A先輩は、どちらかといえば人見知りで内向的なタイプでしたが、一日70件の営業をやり続けることのできるすごい方でした。「あいつは器用ではないが、信用できる」との評価を得ており、やり続ける力のカタマリのような先輩でした。
しつこく続けていたその時間もB社の社長さんはちゃんと見ていて、評価してくださったのでしょう。A先輩は「やり続ける」ことで営業を成功させたのです。
信頼貯金もしつこさから生まれる
「いいしつこさ」でうまくいった話をもう一つ紹介します。自分の体験談です。リクルートで求人広告の営業をしていたときの話です。
あるうどん屋さんへ飛び込み営業しました。
一回目、店に入ったら無視されました。
二回目も、完全に無視。
三回目はなんと、私がいないかのように店の主人Cさんがふるまいました。
存在すらないことにされるとは……。いまでこそ笑えますが、当時は相当落ち込みました。「なぜだ?」と。

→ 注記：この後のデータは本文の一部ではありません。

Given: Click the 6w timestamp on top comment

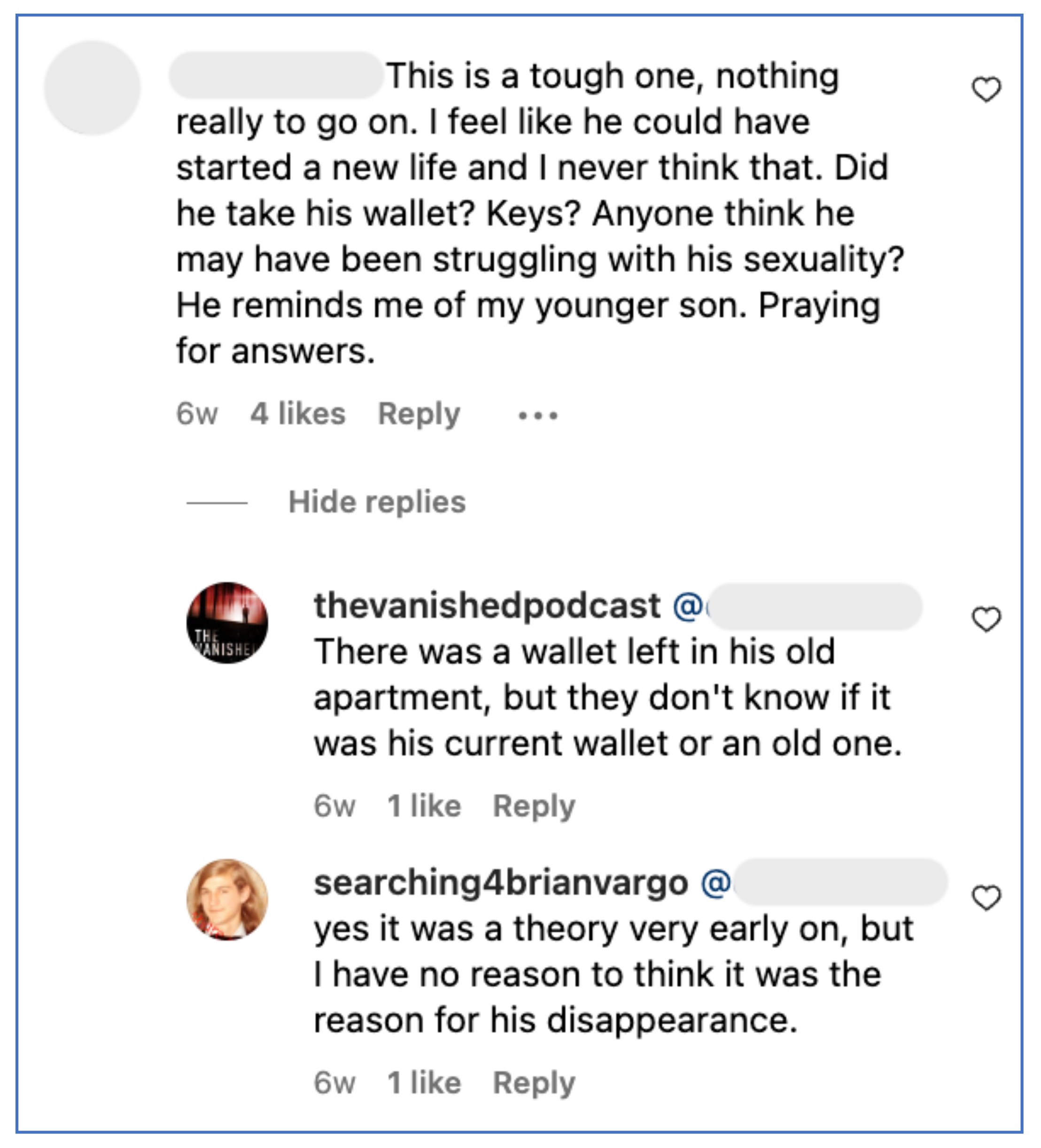Looking at the screenshot, I should [196, 414].
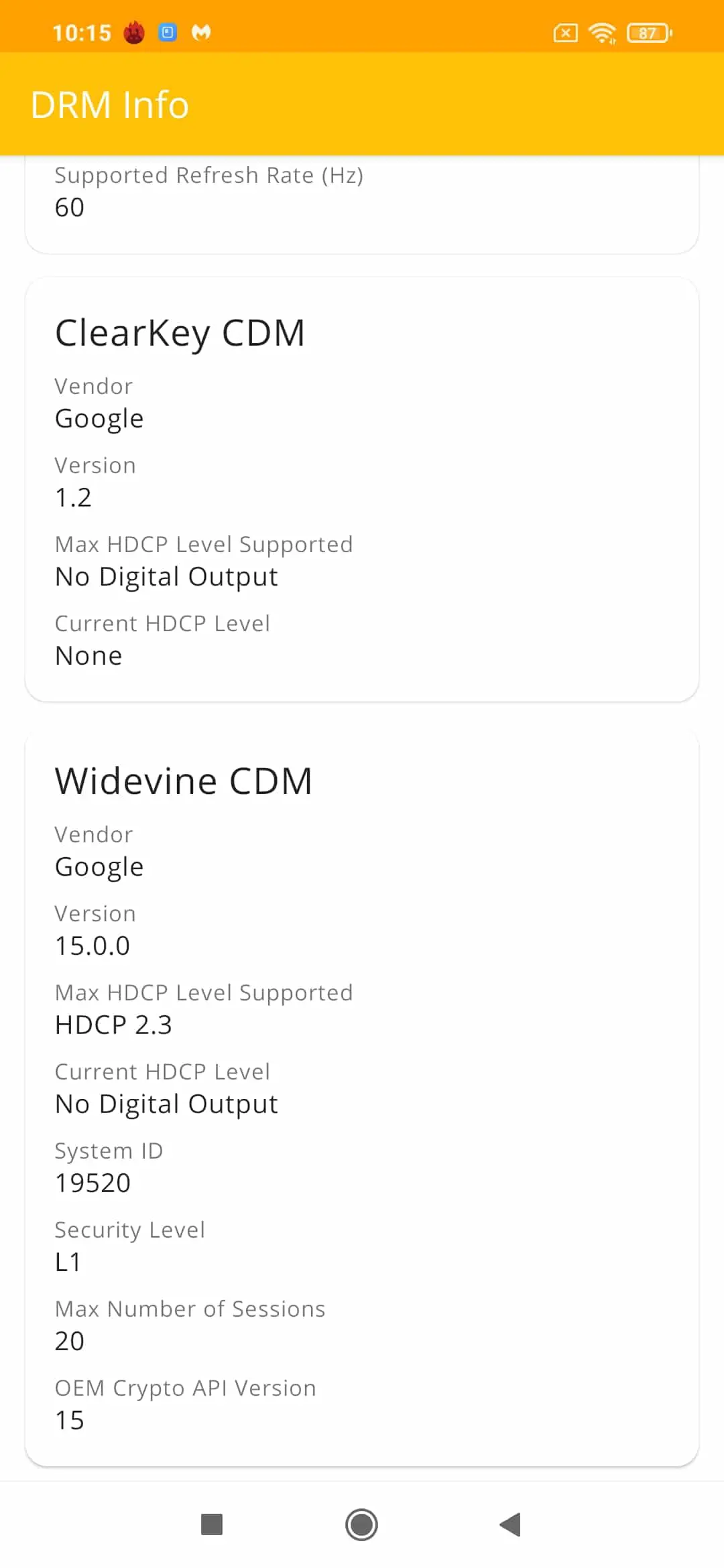724x1568 pixels.
Task: Tap the DRM Info title
Action: 110,105
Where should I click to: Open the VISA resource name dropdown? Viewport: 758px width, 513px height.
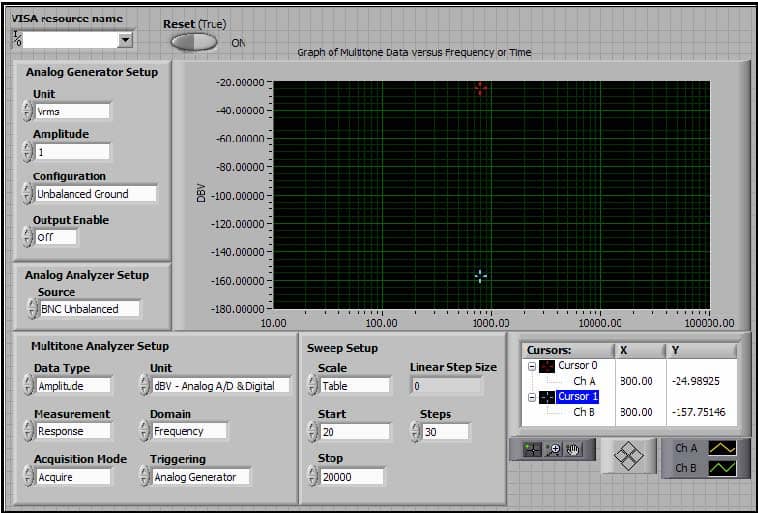click(x=125, y=40)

でも「なぜ?」と考え始めると、明快な答えに出会えないんですよね。そんなとき、私はいつも、「どうすれば?」と、自分に問いかけます。
うどん屋さんに営業し、求人広告を受注したいというのが目的。主人のCさんはけんもほろろ、私など全く眼中にないというのが実情。
うまくいくか、いかないかわからない状況でしたが、「完全に無理」という言葉は、私の辞書にはありません。「(どっちに転がるか)半々やな」と思いました。
目的がかないそうにないから、ダメだからと撤退するのではなく、八方塞がりな状態を「どうすれば」変えられるかと考え抜いて出した答えは、「とりあえず、お客さんになってうどん食べよう」でした。
うどんを食べた先に広がった未来
何度無視してもやって来る面倒くさい営業ではなく、純粋に一人の客としてうかがったので、Cさんには何のリスクもありません。Cさんは私を普通に迎えてくれました。
完全無視されていたはずの私の話相手に、ほんの少しだけなってくれました。そしてその後も、あきらめずに営業は続けました。
しばらく経ったある日、店に入った私の顔を見るなり、「伊庭さんには負けたわ」と、Cさんは苦笑いしながら話しかけてきたのです。